Monday, September 7, 2015

Apache Spark Overview

Let me tell you a secret.

Well, it shouldn't be a secret, but given how few people seem to know about it, we may as well be talking about Higgs-Englert physics.

It's Apache Spark.

"WTF is Spark?" you will probably say. You'll have heard about Apache, the venerable webserver software. You might not have really being paying much attention to their background projects which have been merging together over the last year like the arms and legs of some kind of Voltron. ("And I'll form the Head!")

Apache is making the transition from being the kind of software you run your old website on, to being the kind of software you run Twitter, or Facebook, or eBay on. Or Netflix, which is possibly the best case study for the software we'll be talking about, although that's more Apache Cassandra, a topic for another time.

At that level, there are new problems that are oddly different from the old ones. All these guys use cloud computing resources.. they don't really depend on physical machines. They rent them 'out of the air' for as many hours (or minutes) as they need. This is so they can increase the size of their clusters from say 20-50 to a few hundred for a couple of hours in order to handle peak loads.

eg: They don't repair servers. For most of those machines, no human will ever ssh into the box. In fact, they are usually put on a countdown for a rolling 'refresh' which shuts down the most ancient servers and replaces them with fresh ones, in the equivalent of a slow A/B testing transfer. Really clever systems stop the rollout of the new software and clone copies of the old, as automated reliability statistics come in.

But if a box is giving you trouble, you don't spend any of your time on it whatsoever. You mercilessly sent it back to the cloud, after getting a replacement.

At that level, it's all about "devops". Specifically what they call either orchestration or choreography. Depending, I suppose, on whether you listen to chamber music, or prefer dancing the samba.

Here's the Netflix devops problem: In each country, there are daily viewing peaks. There are weekly viewing peaks. These peaks are 10x the baseline, and last a couple of hours. Then most people go to bed. This is the predictable part.

Then there's the unpredictable side. When a beloved actor like Leonard Nimoy dies, there is a tendency for millions of people to go home via the bottle-shop and queue up every movie he's ever done as a kind of binge-tribute. I've heard.

And that's the kind of situation that your scalable internet service has to handle, if you're going to serve movies on demand to 100 million people. Very rarely, you have to be able to service everyone at once. And you cannot FailWhale. That was funny once, when it was Twitter. Once.

The most amusing thing about Twitter is that once they got past the FailWhale, their company value went from merely silly to completely ludicrous. We are talking 10 million to 200 million, because they proved they were finally in the big league. What was the technical miracle which banished the white Whale? It was Scala... the primary language behind Spark.

So, what's Spark? In a nutshell, it's next-gen Hadoop.

"What was hadoop again?" you probably ask, since you probably never used it. Well, it was a giant hack that allowed hundreds of computers to be ganged together and carry out various file-processing tasks across the entire cluster.
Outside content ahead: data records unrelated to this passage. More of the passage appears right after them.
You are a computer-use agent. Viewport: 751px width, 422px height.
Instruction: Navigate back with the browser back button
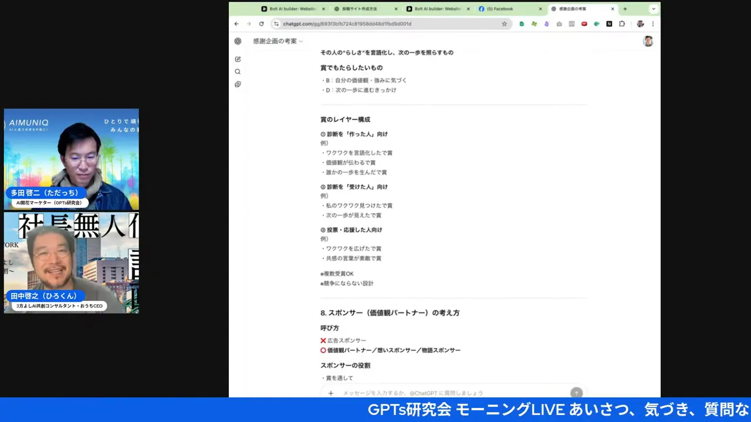click(236, 23)
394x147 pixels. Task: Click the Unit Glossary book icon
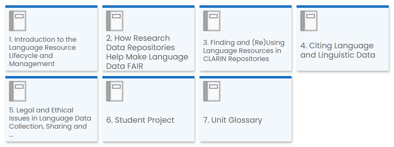point(212,91)
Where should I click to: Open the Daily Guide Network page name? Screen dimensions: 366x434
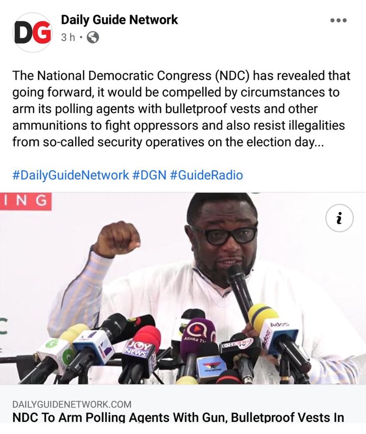coord(119,20)
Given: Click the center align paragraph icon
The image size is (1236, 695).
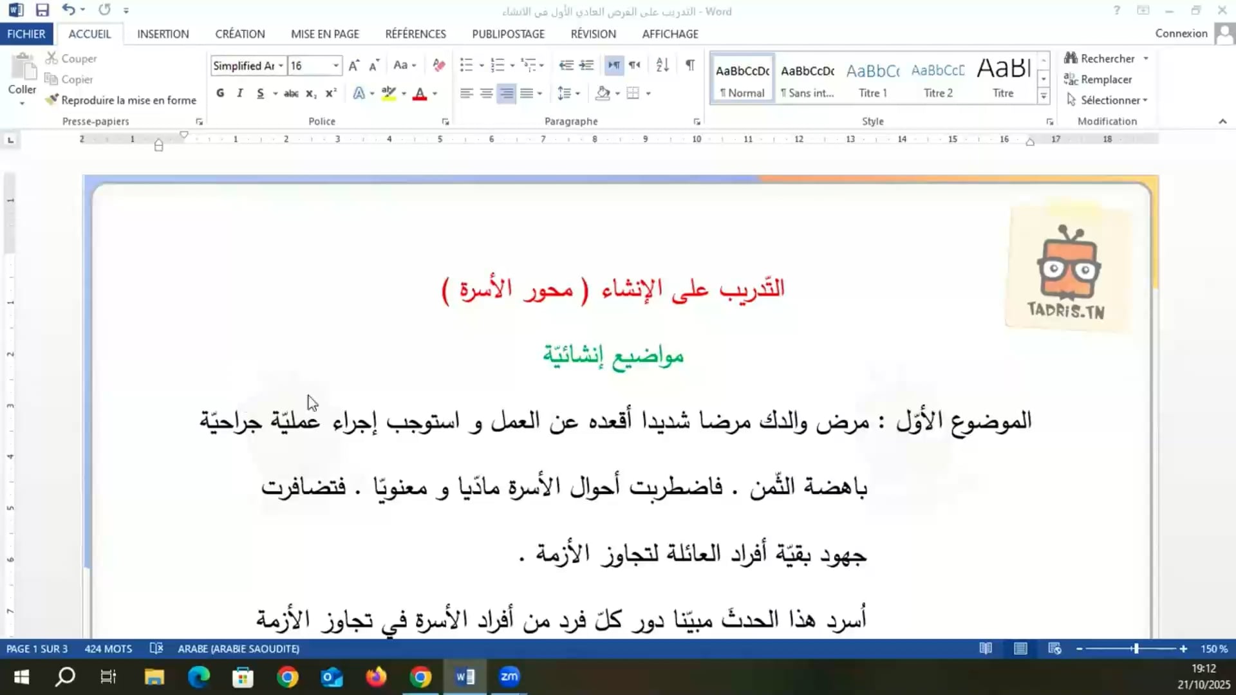Looking at the screenshot, I should pyautogui.click(x=487, y=93).
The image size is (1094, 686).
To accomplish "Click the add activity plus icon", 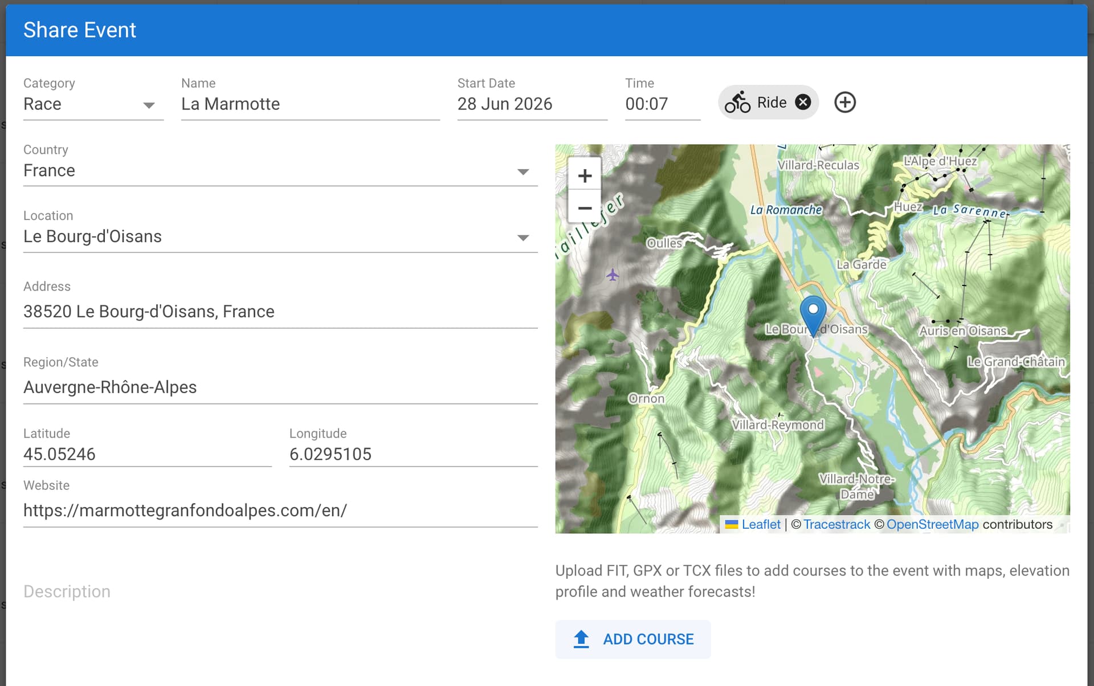I will click(x=844, y=103).
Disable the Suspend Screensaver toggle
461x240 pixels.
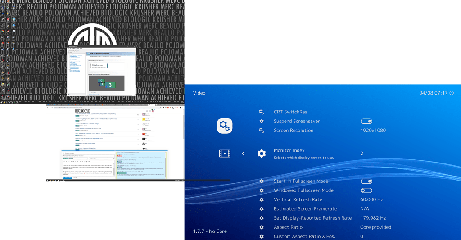(x=366, y=121)
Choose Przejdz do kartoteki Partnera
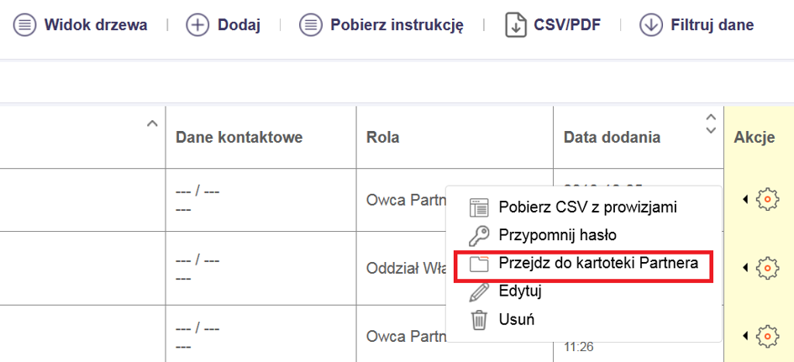Viewport: 794px width, 362px height. (597, 264)
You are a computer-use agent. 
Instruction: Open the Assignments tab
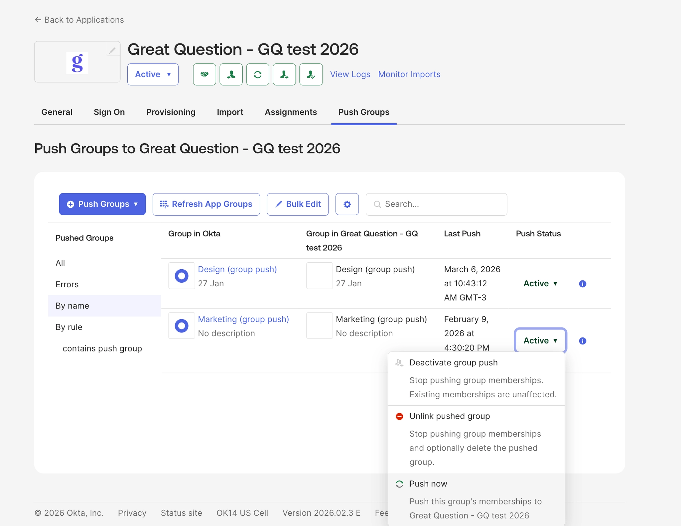(291, 112)
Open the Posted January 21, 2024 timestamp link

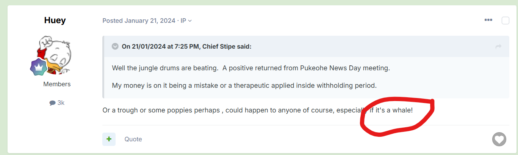[x=139, y=21]
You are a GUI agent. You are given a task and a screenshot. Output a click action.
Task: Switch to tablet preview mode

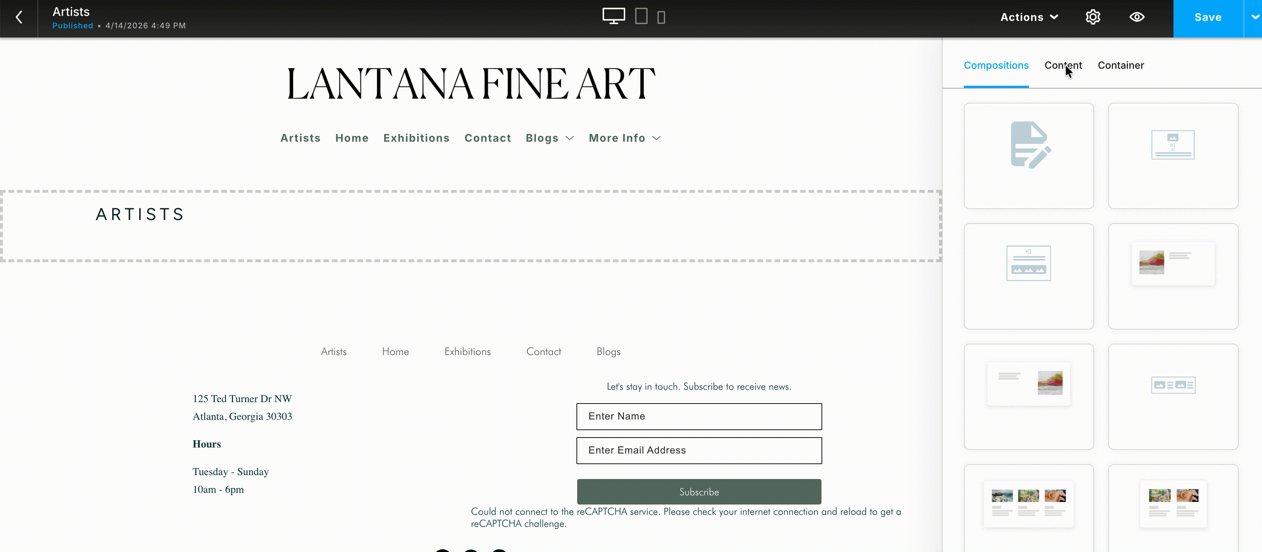pos(641,16)
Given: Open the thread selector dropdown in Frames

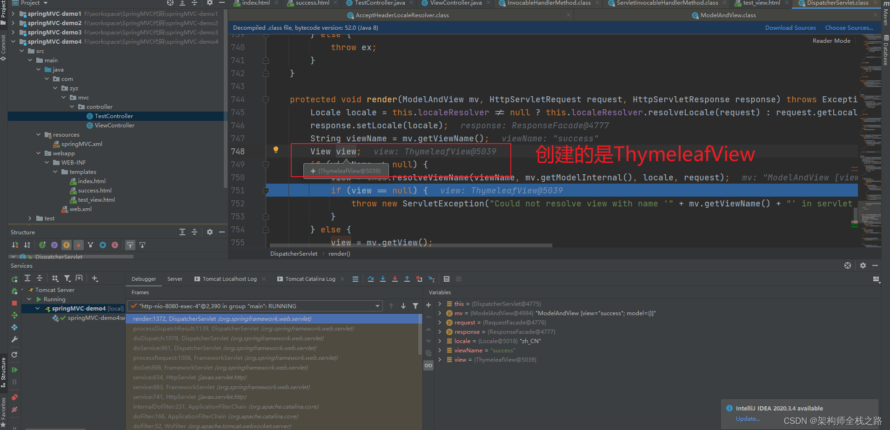Looking at the screenshot, I should click(x=377, y=306).
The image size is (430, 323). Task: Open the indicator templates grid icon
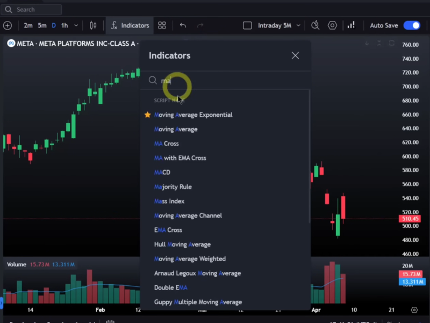coord(162,25)
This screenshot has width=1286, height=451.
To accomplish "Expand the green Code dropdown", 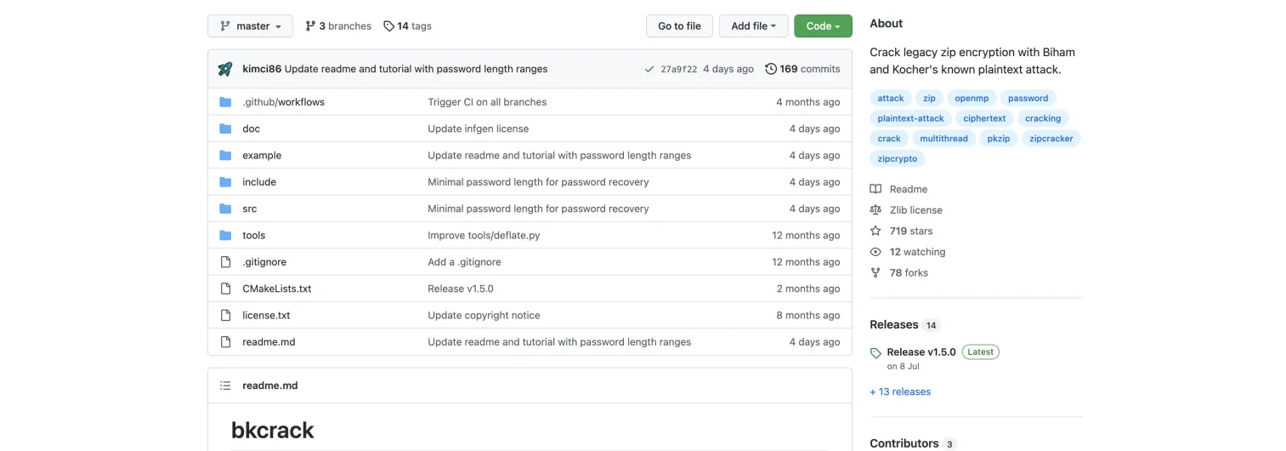I will click(x=823, y=26).
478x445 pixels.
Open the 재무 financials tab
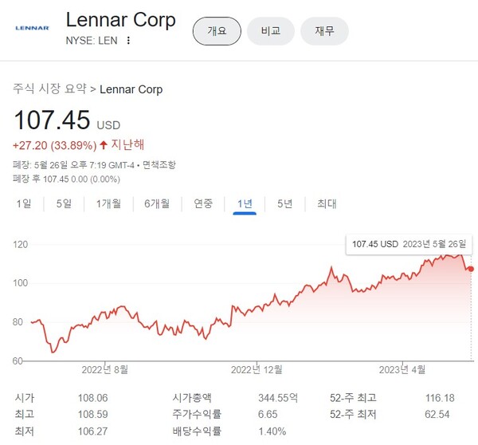coord(324,31)
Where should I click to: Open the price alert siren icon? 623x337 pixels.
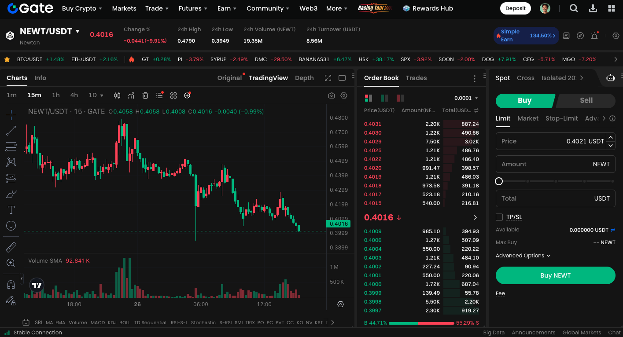coord(594,36)
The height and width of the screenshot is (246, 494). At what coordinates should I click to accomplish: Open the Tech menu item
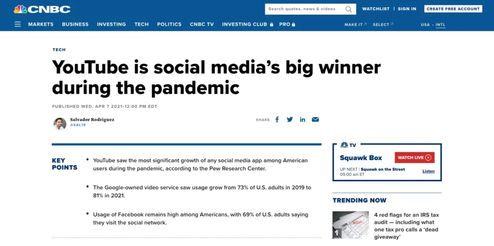tap(141, 24)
What for? Logfile processing, mainly. The daily re-indexing of Wikipedia. Places like eBay and Amazon used it for their first recommender systems ("other people also bought this!") and all because of the simple necessity of churning through more gigabytes of text than any single computer can manage.

You have to realize that, to a large extent, the billions of dollars that eBay and Amazon are worth are because of their "people also bought" recommender systems. That list of five other things (five is the optimum psychological number) absolutely must be the best possible, where "best" is defined as "most likely to buy next". This is not advertising, this is lead generation. There are metrics.

The point of lead generation is to turn each sale into an opportunity for another sale. "Accessorize, accessorize, accessorize!" and when those system break, or just degrade, then the bottom line impact is direct and palpable. Companies live and die by their ability to snowball those sales.

Netflix had this happen, and they offered a million dollars to the mathematician who could solve it for them. This was the famous "Netflix Prize". The resulting algorithm is now known as "Alternating Least Squares", and the details are a topic for another day.

Spark implements the ALS algorithm in it's standard mlib library. It's core. It's yours. You can have a million dollar algorithm, gratis. If you want to run ALS large scale, and this is most important - in real time - then Spark is the only option.

The only option, unless you want to spend about a man-century implementing the equivalent of fine-grained distributed transaction control and data storage, and that's just the infrastructure your math needs to sit on top of.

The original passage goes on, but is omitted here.